Paru dans Scolaire le jeudi 26 juillet 2018.

Dans le cadre du partage des compétences organisé par la loi, l’ouverture ou la fermeture d’un collège ne peuvent être décidées qu’au terme d’une procédure complexe, qui fait intervenir d’une part le représentant de l’Etat et, de l’autre, les organes compétents du département et elles exigent l’accord de ces deux autorités (art. L. 421-1 du code de l’éducation).

C’est ce qui s’est produit à l’occasion de la décision prise par le conseil départemental de l’Eure : il avait décidé, d’une part, la fermeture du collège Pierre Mendès-France de Val de Rueil à compter du 1er septembre 2018 et, de l’autre, la réorganisation du réseau des collèges de la communauté d’agglomération seine-Eure. Sur demande du président de l’assemblée départementale, le préfet a donc prononcé la fermeture de l’établissement.

La commune de Val de Rueil, la FCPE départementale, un collectif de divers organismes et plusieurs particuliers ont demandé au juge des référés du TA de Rouen, en premier lieu, de suspendre l’exécution de la délibération du conseil départemental.

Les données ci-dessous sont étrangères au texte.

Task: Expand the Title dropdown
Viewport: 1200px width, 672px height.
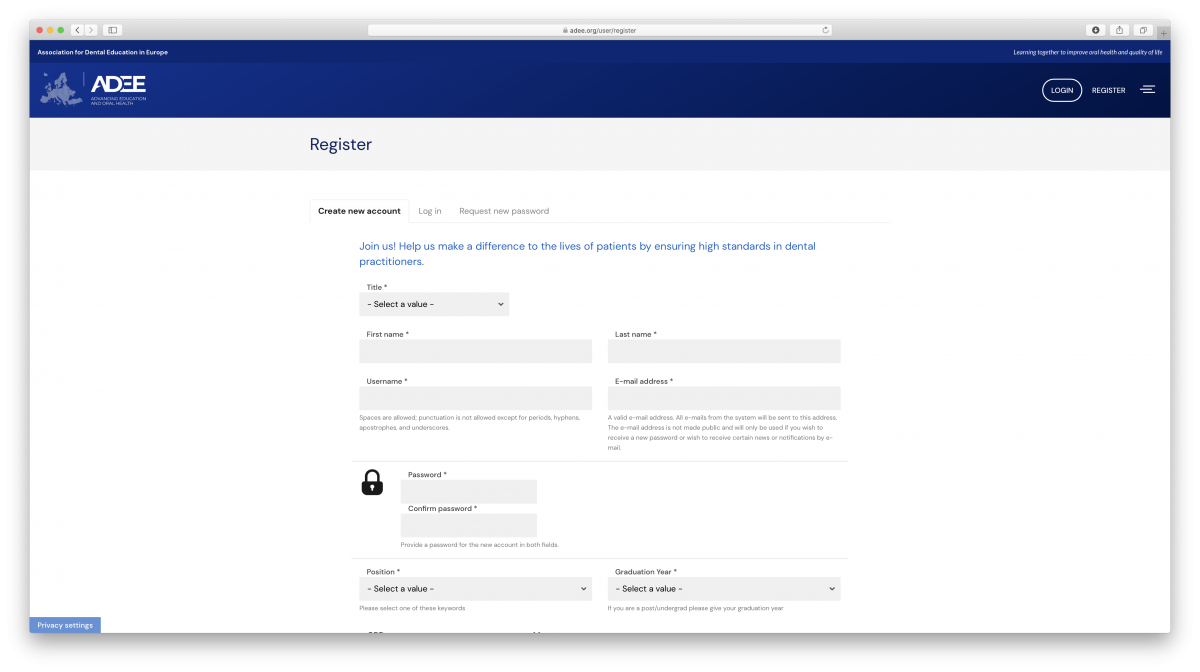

Les mêmes ont, par ailleurs, adressé au même juge une demande identique concernant l’arrêté préfectoral de fermeture. Ces affaires ont fini par aboutir au Conseil d’Etat, qui apporte, dans deux décisions du 18 juillet 2018 (n° 420043 et 420047), des précisions intéressantes sur l’interprétation des dispositions législatives.

Dans une première ordonnance, concernant la demande présentée contre la délibération du conseil départemental, le Conseil d’Etat rappelle que la procédure met en œuvre un véritable processus de co-décision. Préfet et conseil départemental sont sur un pied d’égalité. Le Conseil censure donc le juge des référés de Rouen pour avoir considéré que la délibération du conseil départemental ne constituait qu’une simple mesure préparatoire de la décision préfectorale de fermeture du collège. Il s’agissait au contraire d’un acte faisant par lui-même grief. Il en résulte que les requérants étaient bien fondés à intenter un recours contre la délibération et que l’ordonnance était entachée d’une erreur de droit et qu’elle devait être annulée.

Décidant d’examiner lui-même la demande en référé, le Conseil d’Etat rejette les arguments invoqués par les requérants. Ceux-ci faisaient en effet valoir l’existence de vices de procédure : la délibération du conseil départemental aurait été prise après une consultation irrégulière du CDEN (conseil départemental de l’éducation nationale) : en effet, l’information préalable des membres de ce conseil avait été très insuffisante, dans la mesure où les nouveaux secteurs de recrutement n’avaient été présentés qu’en cours de séance. Par ailleurs, le CA du collège n’avait pas été consulté, pas plus que le comité technique départemental. Enfin, le département se serait senti à tort lié par la décision prise par l’Etat de limiter à 56 le nombre des collèges du département.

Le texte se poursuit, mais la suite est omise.